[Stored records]
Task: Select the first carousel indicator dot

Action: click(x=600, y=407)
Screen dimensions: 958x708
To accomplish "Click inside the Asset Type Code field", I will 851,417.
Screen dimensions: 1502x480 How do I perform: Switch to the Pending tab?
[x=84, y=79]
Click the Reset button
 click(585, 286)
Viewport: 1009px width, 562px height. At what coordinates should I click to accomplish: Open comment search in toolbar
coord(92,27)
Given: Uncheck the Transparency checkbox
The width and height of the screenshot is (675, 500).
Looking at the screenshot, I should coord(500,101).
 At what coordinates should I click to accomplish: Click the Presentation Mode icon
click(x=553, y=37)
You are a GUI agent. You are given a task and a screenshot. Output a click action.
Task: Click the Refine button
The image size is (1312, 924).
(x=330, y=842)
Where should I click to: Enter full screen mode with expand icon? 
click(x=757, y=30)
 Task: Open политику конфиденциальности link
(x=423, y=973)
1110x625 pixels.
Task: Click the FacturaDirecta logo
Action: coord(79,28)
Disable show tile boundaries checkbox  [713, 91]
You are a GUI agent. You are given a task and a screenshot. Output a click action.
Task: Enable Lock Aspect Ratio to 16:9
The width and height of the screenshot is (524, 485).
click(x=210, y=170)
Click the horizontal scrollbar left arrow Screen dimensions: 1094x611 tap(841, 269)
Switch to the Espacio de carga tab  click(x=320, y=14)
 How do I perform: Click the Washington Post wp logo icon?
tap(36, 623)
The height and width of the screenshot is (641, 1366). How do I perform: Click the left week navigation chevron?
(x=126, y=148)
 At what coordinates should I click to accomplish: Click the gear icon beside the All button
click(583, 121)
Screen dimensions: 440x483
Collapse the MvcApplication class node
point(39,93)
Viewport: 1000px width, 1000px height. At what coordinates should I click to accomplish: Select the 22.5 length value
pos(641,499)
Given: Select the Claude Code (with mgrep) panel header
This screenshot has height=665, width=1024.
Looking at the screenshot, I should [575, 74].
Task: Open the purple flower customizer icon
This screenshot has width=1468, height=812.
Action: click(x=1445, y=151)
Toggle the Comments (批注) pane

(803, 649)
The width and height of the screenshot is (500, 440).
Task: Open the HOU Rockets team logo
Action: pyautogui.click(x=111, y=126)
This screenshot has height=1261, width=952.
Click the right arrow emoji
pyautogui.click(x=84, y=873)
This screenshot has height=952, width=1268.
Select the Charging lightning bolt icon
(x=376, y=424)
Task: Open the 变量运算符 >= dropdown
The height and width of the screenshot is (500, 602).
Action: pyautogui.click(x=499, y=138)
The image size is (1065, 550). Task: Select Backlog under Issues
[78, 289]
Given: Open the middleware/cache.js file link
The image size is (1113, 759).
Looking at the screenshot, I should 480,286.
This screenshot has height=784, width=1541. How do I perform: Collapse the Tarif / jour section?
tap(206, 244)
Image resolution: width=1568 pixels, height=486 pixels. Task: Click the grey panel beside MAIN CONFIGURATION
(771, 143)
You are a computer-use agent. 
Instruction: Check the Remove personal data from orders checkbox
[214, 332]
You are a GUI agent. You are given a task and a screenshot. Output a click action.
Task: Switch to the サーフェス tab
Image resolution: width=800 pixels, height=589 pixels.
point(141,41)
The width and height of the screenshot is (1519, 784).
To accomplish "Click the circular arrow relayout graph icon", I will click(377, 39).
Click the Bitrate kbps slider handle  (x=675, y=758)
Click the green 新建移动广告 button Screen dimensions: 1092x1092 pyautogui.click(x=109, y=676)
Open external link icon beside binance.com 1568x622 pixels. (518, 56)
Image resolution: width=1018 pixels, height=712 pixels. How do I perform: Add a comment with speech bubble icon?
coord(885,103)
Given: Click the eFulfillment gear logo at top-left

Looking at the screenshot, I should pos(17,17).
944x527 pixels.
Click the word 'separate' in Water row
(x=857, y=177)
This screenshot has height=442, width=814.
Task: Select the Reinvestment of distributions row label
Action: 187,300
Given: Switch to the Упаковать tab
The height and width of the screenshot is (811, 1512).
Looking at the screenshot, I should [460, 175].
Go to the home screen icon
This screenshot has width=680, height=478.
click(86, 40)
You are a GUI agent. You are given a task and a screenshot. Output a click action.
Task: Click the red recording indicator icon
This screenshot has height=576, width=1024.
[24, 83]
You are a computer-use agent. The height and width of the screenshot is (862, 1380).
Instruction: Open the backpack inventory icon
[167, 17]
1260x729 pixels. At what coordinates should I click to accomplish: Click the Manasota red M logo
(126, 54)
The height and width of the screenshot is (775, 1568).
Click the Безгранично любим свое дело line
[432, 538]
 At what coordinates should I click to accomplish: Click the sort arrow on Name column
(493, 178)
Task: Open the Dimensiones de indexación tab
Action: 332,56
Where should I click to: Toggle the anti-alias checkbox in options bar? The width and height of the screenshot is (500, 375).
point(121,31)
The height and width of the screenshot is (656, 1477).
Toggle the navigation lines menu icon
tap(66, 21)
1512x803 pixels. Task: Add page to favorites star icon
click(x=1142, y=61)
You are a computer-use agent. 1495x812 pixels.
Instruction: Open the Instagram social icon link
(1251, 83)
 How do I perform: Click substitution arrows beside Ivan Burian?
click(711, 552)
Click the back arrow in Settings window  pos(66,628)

*Action item*.
Look through the entries above; find each line with the word "will" and copy it.

*Answer for this exercise*.
To accomplish "Click inside the Asset Type Code field", I will 851,417.
To accomplish "Click the circular arrow relayout graph icon", I will click(377, 39).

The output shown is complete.